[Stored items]
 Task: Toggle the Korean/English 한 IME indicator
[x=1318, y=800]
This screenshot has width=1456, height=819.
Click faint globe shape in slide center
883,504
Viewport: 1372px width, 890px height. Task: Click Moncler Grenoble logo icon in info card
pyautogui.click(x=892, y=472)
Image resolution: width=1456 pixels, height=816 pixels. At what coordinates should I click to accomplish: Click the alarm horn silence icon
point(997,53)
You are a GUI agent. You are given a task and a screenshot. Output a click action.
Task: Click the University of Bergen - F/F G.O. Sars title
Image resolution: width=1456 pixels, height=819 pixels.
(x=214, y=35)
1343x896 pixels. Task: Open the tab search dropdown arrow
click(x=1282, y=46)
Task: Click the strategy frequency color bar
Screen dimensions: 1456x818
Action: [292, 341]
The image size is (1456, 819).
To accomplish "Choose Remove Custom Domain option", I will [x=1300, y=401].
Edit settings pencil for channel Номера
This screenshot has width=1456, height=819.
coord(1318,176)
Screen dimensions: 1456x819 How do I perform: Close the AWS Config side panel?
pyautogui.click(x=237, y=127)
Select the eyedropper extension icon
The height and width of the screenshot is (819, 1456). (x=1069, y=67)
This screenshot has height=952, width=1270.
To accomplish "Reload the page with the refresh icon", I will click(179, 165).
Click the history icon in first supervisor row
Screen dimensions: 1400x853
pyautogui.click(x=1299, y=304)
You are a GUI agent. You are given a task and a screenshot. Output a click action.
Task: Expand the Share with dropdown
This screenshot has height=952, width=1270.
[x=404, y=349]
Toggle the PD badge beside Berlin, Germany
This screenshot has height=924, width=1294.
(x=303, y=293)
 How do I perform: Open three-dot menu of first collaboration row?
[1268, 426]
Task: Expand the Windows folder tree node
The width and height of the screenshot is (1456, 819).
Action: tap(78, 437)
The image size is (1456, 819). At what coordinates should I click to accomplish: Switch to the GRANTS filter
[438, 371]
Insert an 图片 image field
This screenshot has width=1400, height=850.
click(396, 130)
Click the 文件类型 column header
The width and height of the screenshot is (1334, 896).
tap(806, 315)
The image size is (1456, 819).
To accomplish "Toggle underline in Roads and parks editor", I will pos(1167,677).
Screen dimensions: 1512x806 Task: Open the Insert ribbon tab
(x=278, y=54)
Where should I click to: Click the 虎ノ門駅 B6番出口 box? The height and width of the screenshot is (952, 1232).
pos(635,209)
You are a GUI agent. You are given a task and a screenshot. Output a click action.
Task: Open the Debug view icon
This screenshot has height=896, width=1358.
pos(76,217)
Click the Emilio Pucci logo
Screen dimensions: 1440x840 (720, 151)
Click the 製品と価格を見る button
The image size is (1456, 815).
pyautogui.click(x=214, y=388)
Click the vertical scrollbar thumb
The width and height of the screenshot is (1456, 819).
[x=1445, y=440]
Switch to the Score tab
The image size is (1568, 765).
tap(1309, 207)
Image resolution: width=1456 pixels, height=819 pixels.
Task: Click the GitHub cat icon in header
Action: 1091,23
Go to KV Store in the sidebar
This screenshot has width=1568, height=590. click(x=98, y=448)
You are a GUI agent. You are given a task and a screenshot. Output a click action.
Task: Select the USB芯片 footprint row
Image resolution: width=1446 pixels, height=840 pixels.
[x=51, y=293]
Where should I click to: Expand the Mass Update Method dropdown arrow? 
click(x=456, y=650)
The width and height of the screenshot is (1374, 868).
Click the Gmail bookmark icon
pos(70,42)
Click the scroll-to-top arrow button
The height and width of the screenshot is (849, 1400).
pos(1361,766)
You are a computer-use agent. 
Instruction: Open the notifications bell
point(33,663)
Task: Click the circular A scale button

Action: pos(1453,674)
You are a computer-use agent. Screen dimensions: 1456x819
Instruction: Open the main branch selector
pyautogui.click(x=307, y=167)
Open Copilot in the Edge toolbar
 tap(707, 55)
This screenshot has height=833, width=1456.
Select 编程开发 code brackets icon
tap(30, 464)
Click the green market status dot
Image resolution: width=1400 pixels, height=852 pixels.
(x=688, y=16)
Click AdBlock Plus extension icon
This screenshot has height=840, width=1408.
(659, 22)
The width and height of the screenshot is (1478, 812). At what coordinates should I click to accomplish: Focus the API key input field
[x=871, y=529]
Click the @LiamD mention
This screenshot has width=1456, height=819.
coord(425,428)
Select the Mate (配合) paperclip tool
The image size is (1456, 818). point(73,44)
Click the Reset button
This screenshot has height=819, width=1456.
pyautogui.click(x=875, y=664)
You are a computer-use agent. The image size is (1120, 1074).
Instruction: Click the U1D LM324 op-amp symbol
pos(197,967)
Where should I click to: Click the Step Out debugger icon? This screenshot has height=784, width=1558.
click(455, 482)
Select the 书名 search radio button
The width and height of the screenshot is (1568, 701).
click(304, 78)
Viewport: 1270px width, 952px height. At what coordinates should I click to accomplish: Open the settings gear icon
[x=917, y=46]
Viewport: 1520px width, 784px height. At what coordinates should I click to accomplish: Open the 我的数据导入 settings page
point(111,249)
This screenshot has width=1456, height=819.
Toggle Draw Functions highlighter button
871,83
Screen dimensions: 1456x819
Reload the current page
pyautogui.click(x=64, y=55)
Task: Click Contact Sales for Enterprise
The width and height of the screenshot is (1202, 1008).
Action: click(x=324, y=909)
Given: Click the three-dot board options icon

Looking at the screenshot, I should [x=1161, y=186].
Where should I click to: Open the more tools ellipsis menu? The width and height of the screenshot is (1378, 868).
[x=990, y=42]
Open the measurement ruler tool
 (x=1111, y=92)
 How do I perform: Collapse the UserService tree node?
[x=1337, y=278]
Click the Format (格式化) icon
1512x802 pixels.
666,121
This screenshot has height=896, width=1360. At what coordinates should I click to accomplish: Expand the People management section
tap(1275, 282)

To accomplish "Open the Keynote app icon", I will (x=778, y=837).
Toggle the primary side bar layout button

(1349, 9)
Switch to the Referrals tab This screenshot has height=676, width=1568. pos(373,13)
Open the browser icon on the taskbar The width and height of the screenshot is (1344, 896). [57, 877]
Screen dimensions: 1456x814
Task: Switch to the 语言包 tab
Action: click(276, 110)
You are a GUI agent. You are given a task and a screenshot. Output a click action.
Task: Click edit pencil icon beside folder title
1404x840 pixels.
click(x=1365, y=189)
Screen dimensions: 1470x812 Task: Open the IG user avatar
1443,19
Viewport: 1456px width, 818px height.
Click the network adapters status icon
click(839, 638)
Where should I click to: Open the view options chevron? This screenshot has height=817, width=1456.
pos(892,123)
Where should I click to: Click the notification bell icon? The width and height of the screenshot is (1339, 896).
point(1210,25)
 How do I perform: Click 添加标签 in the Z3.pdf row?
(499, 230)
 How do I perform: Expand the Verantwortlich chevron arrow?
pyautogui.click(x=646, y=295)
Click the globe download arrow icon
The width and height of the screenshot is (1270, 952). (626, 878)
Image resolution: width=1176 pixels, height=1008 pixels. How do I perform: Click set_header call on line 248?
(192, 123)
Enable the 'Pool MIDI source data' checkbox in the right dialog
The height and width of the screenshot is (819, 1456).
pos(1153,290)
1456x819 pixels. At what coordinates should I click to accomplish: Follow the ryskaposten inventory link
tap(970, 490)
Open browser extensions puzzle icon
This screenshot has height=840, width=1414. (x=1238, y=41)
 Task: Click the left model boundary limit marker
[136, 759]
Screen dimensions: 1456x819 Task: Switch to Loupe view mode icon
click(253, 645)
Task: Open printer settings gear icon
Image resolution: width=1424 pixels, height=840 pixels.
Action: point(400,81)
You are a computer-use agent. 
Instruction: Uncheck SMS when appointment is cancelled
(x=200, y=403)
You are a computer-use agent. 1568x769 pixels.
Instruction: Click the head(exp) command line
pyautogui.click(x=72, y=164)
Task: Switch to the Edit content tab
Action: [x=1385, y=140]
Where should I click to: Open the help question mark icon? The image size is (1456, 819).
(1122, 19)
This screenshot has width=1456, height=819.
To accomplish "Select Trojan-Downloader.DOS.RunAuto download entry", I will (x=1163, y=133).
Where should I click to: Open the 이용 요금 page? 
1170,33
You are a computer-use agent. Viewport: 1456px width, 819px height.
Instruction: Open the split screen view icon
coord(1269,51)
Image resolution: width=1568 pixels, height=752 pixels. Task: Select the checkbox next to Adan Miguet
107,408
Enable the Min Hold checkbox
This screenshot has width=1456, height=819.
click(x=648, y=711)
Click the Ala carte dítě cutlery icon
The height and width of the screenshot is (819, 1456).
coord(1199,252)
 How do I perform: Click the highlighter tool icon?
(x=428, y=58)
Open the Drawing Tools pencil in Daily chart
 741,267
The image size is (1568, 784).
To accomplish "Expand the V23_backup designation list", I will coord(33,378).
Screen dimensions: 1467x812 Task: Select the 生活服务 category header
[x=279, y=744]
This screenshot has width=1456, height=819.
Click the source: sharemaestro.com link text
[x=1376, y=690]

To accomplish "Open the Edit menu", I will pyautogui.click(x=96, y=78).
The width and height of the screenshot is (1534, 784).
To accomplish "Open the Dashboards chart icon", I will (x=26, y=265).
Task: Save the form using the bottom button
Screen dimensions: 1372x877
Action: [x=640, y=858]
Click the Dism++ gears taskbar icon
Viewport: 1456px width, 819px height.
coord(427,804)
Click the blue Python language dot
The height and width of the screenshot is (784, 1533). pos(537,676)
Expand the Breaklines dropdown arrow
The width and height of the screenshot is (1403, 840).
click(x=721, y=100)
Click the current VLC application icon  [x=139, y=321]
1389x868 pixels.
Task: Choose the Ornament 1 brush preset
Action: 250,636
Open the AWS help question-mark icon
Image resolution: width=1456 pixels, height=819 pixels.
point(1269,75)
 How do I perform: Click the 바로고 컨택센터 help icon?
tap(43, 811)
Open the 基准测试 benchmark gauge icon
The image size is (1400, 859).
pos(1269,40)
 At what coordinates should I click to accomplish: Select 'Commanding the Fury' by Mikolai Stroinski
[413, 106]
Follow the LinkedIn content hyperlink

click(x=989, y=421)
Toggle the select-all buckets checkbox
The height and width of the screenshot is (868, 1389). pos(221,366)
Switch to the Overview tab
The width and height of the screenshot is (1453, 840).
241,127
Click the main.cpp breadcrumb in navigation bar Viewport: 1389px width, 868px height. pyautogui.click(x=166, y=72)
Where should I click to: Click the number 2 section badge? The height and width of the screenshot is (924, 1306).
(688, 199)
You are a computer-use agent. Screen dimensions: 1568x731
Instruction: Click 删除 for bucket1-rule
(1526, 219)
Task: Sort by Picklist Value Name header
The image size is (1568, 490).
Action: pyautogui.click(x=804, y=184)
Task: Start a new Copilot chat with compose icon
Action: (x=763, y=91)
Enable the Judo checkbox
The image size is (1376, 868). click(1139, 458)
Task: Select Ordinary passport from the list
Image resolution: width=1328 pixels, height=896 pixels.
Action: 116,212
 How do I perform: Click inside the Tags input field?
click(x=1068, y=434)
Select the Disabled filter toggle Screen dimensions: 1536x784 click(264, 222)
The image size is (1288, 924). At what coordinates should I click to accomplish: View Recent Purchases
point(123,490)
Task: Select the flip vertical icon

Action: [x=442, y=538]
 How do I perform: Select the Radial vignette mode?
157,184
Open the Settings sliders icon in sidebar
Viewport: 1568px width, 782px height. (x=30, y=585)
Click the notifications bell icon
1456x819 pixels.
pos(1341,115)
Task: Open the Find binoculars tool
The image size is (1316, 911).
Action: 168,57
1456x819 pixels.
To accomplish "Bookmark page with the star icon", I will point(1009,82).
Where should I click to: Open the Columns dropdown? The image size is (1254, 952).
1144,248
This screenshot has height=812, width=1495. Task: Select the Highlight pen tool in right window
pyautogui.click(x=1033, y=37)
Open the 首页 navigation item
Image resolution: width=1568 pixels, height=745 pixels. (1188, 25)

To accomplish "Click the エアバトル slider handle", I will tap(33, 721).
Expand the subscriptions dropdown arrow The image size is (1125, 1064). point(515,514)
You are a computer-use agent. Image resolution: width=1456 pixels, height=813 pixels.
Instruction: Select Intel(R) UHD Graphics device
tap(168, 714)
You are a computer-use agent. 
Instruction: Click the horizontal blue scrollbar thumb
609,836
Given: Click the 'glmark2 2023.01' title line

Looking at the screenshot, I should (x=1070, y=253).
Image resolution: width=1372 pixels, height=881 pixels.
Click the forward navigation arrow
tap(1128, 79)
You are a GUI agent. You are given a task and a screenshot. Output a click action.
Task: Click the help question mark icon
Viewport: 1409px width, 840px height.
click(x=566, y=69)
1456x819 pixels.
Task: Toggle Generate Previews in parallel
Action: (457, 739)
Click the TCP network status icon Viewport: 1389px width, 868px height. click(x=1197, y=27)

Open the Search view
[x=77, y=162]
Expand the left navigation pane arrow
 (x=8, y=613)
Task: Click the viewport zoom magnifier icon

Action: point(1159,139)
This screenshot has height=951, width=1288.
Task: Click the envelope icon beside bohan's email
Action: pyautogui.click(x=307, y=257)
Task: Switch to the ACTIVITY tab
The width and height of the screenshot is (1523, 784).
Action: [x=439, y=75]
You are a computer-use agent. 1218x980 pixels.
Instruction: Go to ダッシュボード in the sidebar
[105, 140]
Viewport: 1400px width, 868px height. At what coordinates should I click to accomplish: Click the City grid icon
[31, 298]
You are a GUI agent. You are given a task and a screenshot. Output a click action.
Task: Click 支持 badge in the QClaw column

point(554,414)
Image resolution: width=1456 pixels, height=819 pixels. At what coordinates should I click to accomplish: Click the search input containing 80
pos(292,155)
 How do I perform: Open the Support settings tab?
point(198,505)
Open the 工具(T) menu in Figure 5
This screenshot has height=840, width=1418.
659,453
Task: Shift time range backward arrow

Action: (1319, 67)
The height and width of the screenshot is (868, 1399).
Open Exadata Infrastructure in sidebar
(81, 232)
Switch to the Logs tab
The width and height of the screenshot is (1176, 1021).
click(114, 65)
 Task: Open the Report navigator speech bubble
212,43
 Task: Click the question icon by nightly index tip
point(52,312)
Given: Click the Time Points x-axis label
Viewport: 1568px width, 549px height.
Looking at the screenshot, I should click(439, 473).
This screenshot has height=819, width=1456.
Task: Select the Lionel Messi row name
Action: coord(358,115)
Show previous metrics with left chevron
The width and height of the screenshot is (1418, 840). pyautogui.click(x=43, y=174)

● THE PROBLEM
Copy out each line of the entries above that holds "folder".

● RESULT
Task: Expand the Windows folder tree node
Task: Click edit pencil icon beside folder title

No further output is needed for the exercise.